Kevin Spacey falou pela primeira vez sobre o impacto na sua vida e carreira das acusações de crimes sexuais feitas por si por várias pessoas no início do movimento #MeToo no último trimestre de 2017.
A entrevista foi dada à revista alemã ZEIT e está disponível na versão em inglês, com Von Khuê Phạm a ser a primeira jornalista a ter acesso ao ator em mais de cinco anos, sob uma condição: não falar sobre as acusações concretas que estão na justiça.
Apesar da vontade de contar a sua versão dos acontecimentos, os pedidos de todos os grandes jornais e canais de TV nos EUA foram rejeitados até agora, esclareceu o seu 'manager', porque "é demasiado grande o risco de que vá ser mal interpretado ou retratado de forma imprecisa".
Existe ainda o receio dos seus advogados do que as declarações possam ser usadas contra si no julgamento que irá começar no fim deste mês em Londres.
"Os dias em que tudo ficou fora do controlo" é como Spacey descreve o que se aconteceu após a publicação de um artigo num domingo no final de outubro de 2017 em que o ator Anthony Rapp o acusava de tentativa de abuso sexual em 1986, quando tinha 14 anos.
Um comunicado no dia a seguir a assumir a homossexualidade foi interpretado como uma tentativa de desviar as atenções do escândalo concreto e criticado por alegadamente estabelecer uma ligação entre a orientação sexual e a pedofilia.
Outras pessoas vieram a público com novas acusações e, como recorda a revista alemã, o vencedor de dois Óscares foi despedido da série "House of Cards", substituído no filme "Todo o Dinheiro do Mundo" e basicamente perdeu a carreira, a reputação, muito dinheiro e muitos amigos.
Questionado sobre como descreveria esses tempos, demora até responder: "Ainda estou a processá-lo. Não estou ainda preparado para falar sobre isso".
No verão de 2019, Specey começou a viajar, visitando cidades como Viena, Praga, Lisboa e Marraquexe. Em janeiro de 2023, recebeu um prémio cinematográfico na Itália, alguns meses após um júri o ter ilibado num julgamento civil de 40 milhões de dólares da acusação de Anthony Rapp.

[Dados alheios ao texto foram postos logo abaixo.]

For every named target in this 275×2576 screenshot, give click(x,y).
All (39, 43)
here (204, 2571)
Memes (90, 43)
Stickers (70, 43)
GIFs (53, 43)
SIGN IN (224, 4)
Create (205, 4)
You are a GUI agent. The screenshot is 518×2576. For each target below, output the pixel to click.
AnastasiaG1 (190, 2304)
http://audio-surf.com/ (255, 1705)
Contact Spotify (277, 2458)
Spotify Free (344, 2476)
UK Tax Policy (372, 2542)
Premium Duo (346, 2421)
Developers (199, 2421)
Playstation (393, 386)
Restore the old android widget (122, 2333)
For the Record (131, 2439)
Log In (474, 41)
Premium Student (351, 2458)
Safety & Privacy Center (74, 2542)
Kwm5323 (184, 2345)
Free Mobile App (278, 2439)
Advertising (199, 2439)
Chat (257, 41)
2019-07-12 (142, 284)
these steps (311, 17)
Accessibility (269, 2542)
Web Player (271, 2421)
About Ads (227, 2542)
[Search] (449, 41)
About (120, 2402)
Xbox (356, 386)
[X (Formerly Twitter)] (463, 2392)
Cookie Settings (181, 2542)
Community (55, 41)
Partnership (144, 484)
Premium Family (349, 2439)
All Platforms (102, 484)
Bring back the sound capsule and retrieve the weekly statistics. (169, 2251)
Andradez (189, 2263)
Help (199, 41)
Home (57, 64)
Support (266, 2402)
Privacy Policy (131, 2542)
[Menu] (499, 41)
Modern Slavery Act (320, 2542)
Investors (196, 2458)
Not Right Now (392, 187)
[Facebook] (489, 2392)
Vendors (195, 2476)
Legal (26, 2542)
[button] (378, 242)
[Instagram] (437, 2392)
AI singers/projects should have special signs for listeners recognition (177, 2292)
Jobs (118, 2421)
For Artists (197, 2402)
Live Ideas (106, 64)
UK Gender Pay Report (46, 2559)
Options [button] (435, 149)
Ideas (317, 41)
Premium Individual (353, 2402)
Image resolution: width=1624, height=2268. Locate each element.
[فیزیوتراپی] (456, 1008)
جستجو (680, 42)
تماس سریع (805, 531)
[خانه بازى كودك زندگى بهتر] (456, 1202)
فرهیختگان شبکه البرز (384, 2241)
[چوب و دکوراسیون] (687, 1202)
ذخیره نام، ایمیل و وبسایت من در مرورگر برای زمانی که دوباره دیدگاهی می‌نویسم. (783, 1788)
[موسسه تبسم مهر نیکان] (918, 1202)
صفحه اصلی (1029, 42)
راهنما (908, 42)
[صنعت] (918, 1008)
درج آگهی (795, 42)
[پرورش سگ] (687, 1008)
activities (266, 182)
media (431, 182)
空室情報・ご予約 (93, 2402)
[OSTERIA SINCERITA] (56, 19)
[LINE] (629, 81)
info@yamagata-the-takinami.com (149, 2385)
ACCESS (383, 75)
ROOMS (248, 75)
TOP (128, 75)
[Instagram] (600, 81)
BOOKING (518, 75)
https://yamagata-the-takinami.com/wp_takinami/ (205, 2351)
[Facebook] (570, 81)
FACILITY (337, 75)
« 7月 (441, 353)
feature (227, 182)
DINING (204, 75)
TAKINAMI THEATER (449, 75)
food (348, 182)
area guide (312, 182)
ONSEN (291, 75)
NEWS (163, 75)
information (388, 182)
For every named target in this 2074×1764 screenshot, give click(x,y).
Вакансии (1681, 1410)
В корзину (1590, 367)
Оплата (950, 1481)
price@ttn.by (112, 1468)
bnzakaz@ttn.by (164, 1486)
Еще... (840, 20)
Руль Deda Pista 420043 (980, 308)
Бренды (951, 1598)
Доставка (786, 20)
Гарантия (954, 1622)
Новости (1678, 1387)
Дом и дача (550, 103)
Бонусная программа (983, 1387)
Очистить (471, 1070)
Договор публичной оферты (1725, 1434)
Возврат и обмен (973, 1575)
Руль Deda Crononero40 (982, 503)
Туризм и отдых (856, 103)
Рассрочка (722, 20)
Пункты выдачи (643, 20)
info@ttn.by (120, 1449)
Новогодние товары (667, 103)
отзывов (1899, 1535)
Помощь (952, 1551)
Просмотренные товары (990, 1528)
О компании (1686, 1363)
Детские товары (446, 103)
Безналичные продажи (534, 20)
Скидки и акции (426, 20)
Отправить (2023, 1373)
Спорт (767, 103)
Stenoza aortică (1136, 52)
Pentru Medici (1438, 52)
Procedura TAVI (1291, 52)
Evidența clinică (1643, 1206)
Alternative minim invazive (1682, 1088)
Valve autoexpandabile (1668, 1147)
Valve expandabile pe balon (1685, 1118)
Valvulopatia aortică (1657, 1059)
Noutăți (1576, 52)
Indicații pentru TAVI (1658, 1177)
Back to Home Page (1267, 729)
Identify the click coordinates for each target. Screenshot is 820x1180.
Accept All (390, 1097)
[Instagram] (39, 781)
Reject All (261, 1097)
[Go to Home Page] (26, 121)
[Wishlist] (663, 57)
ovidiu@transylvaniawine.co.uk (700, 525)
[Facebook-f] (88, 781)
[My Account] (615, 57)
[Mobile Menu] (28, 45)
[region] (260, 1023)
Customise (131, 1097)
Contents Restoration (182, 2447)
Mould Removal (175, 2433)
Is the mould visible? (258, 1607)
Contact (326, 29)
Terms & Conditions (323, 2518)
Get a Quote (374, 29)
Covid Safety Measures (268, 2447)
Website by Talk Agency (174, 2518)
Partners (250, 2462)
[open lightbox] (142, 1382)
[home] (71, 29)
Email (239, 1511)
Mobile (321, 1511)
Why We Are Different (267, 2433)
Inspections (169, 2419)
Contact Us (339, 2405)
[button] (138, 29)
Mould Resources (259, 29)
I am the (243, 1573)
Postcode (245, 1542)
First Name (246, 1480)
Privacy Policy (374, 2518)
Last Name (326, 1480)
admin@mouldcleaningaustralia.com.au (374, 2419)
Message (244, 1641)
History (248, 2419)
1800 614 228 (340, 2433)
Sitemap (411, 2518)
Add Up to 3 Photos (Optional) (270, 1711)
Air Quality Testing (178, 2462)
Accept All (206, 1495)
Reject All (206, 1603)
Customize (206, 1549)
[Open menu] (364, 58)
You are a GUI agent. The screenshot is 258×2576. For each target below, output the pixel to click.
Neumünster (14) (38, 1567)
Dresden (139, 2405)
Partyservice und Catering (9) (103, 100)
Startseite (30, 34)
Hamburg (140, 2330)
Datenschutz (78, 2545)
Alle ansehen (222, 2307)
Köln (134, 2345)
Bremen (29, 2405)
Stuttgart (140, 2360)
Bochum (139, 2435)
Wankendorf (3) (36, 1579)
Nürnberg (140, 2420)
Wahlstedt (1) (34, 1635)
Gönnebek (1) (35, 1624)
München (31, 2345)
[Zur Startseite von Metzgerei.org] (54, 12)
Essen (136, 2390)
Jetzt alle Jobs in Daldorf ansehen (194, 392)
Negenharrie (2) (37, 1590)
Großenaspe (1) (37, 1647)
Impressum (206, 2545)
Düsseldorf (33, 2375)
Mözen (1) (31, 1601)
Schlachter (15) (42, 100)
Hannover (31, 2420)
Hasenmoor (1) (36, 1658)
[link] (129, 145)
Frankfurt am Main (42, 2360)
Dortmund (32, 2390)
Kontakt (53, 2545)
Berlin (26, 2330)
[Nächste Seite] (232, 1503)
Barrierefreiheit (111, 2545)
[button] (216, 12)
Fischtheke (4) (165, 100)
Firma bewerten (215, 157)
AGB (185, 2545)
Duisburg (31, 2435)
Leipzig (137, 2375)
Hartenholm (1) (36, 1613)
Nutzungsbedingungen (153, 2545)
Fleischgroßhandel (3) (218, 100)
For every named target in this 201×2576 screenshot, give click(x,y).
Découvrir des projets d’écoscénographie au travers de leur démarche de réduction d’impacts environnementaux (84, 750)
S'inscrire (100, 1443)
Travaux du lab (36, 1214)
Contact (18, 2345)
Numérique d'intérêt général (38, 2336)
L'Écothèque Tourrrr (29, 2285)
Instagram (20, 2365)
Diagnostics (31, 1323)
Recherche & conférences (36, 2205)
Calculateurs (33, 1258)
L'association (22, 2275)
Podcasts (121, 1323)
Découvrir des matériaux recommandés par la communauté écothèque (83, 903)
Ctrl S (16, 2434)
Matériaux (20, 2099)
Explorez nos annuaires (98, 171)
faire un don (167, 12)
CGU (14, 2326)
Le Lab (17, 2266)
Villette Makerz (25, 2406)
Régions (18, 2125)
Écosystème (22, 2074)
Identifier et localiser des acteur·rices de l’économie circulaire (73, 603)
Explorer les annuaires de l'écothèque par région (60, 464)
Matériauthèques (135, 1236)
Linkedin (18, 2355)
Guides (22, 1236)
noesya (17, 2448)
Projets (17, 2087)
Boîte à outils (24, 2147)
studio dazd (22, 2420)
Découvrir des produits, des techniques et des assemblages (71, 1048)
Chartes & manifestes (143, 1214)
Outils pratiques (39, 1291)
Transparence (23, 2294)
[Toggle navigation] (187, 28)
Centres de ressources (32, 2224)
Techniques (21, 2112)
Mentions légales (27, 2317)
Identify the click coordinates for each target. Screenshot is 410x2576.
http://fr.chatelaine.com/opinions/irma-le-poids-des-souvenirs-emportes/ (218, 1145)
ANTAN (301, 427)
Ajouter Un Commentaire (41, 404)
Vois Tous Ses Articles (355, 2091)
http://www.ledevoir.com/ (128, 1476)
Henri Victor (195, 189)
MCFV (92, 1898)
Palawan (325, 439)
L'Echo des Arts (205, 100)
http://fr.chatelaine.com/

Em todo o lado, os fãs foram ao seu encontro.
"A comunicação social fez o seu melhor para me transformar num mostro, mas não recebi nada a não ser afeição das pessoas", recorda na entrevista, dada a 6 de maio, o dia da coroação do Rei Carlos III em Inglaterra.
O ator sempre desmentiu quaisquer abusos e outros dois casos em Los Angeles e Nantucket ficaram pelo caminho, o primeiro porque a alegada vítima já morreu, o segundo porque a principal testemunha não quis testemunhar.
Faltam as 12 acusações de abuso sexual a três homens relacionadas com a época em que foi diretor artístico do teatro Old Vic em Londres entre 2004 e 2015, que enfrenta aparentemente sem receio: "No momento em que se aplica o escrutínio, essas coisas desmoronam. Foi o que aconteceu no julgamento de Rapp e é o que acontecerá neste caso".
Menos confiante está na reabilitação da reputação: trata-se de uma batalha perdida, pelo menos no que se refere à sua imagem na comunicação social.
O que é importante é o que lhe disseram realizadores e produtores: "Queremos trabalhar contigo, mas não podemos".
"É um momento em que imensas pessoas têm muito medo de serem canceladas se me apoiarem. Mas sei que existem pessoas neste momento que estão prontas para me contratar assim que for absolvido destas acusações em Londres. No momento em que isso acontecer, estão prontas para avançar", diz.
A entrevista revela que começou a escrever peças, curtas e argumentos. Não se espere é um relato sobre esta fase da sua vida: "Não estou a tentar acertar contas. Não tenho interesse em lutar contra uma coisa que não vale a pena".
E a entrevista conclui com uma convicção: "Dentro de dez anos, isto não vai significar nada. O meu trabalho irá viver mais do que eu e é isso que será recordado".